We pulled together a meeting of people who were at that prayer vigil from different churches. We formed a task force under the Tucson Ecumenical Council—65 Protestant and Roman Catholic churches—and said we're going to try to meet those needs. We entered into an agreement with a paralegal organization. The churches would raise money for bonds, try to meet the expenses of the paralegals, and they would do the work in the detention centers, filling out political asylum applications and filing I-589s.

The next step was to go to the regional detention center. We made an absolutely crazy decision at that point. I don't understand how rational people can sit down at a first meeting and say, "Okay, we're going to raise $35,000 in the next month, and $120,000 in collateral, and we're going to take a bunch of volunteers from Tucson and go over to California and bond out all the Salvadorans that need to be bonded out in one group a month from now." And we did it!
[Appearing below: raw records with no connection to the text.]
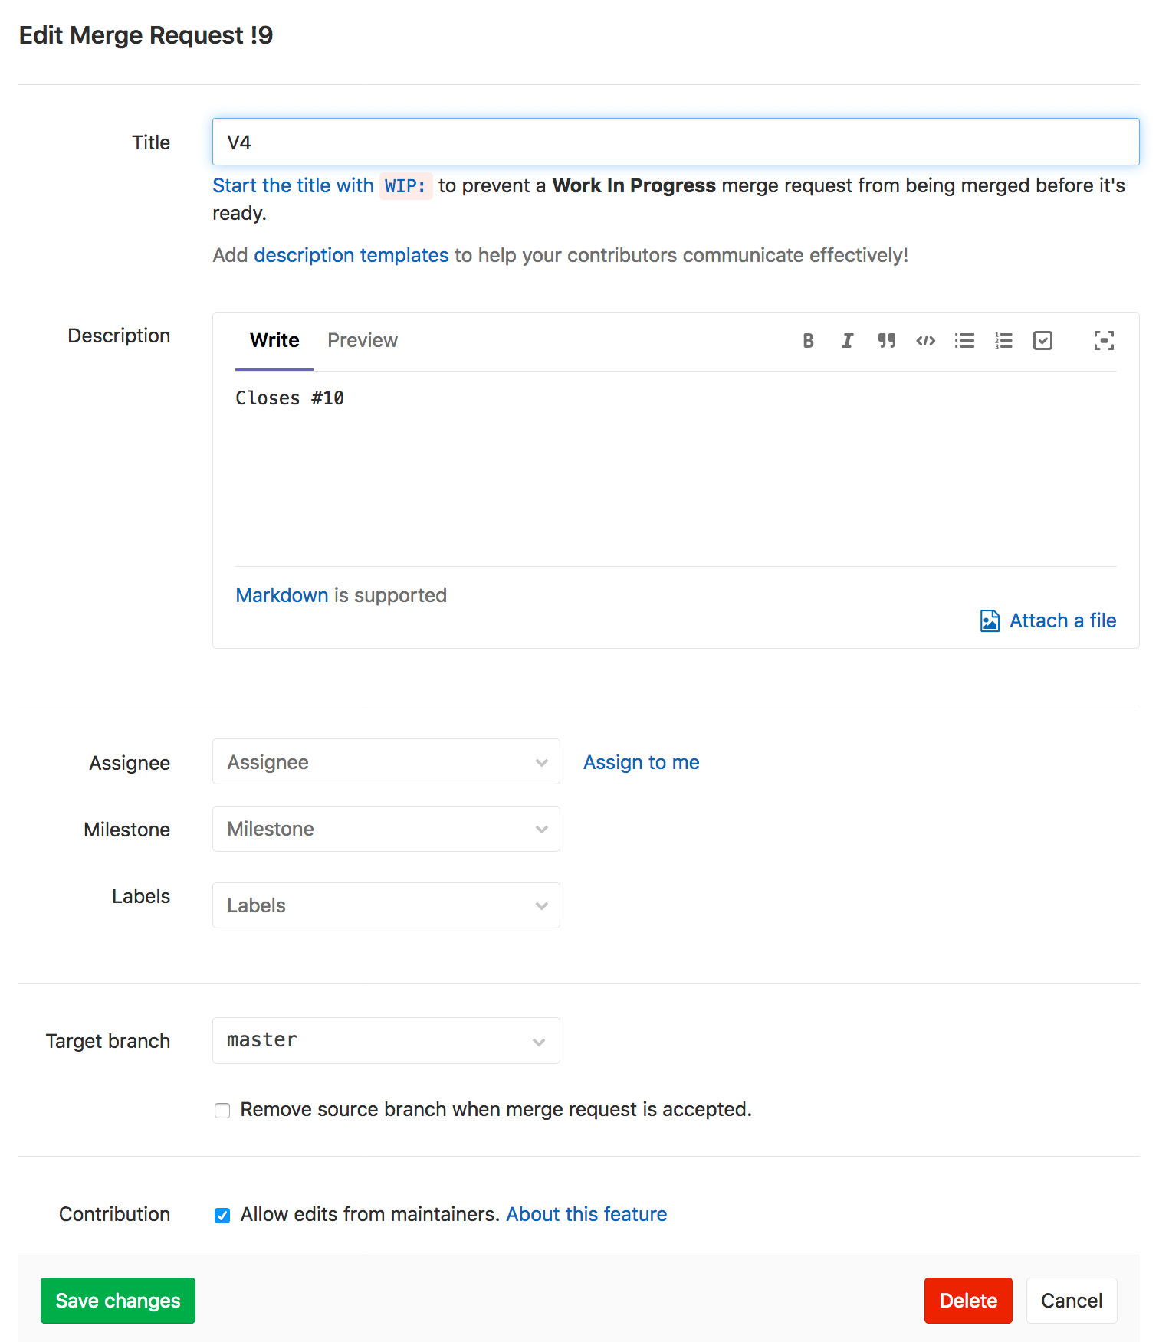Viewport: 1159px width, 1342px height.
Task: Click the Assign to me link
Action: point(641,762)
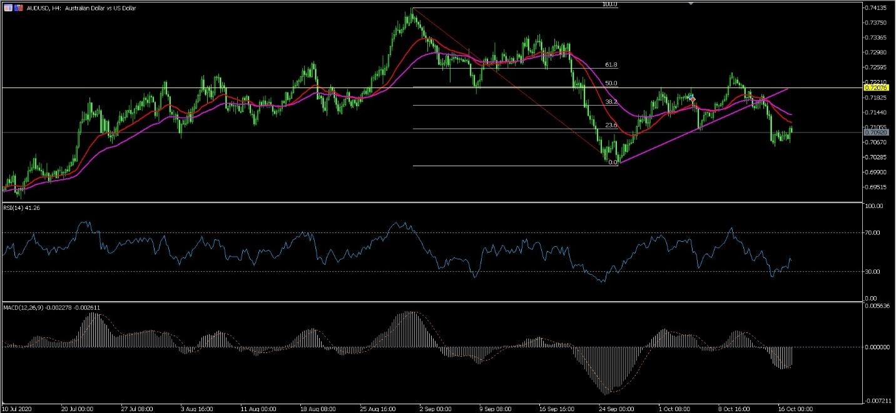Select the Fibonacci 61.8 level label
The image size is (896, 413).
(x=611, y=65)
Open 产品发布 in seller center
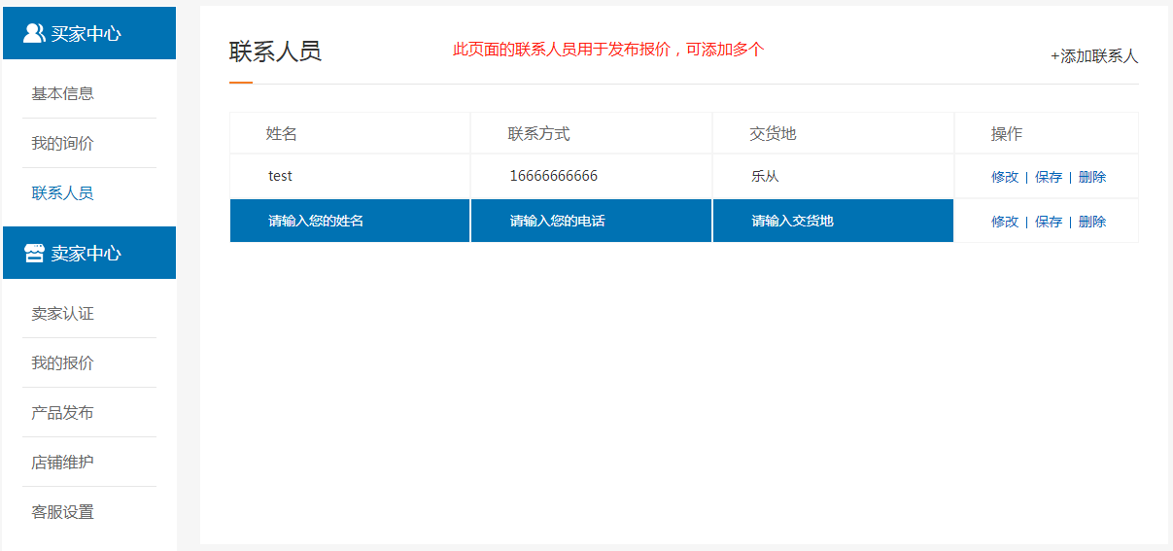 [x=62, y=413]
We raised that much money. Some people put up their homes as collateral. On one day we brought 140 Salvadorans and Guatemalans out of that detention center, and then said, "Now what do we do?"

We had this enormous social service responsibility to relocate people and get them in touch with families if they had any, and bring them to Tucson and Los Angeles and put them in the churches. It took about a month before everybody was settled.

The paralegals went back to the detention center, and the government had another 200 refugees. We obviously couldn't sustain that kind of effort or that kind of fund raising, so we put together a long-range plan. We set a policy in place that we'd try to raise enough money in collateral to bond out 10 people a week, those who had been in the detention center the longest. What we needed to do was give refugees who were under threat of deportation or in the detention center some sense of hope that if they held out, we'd get to them eventually. Hanging on in there was really tough, with the conditions in the detention centers and the harassment and coercion.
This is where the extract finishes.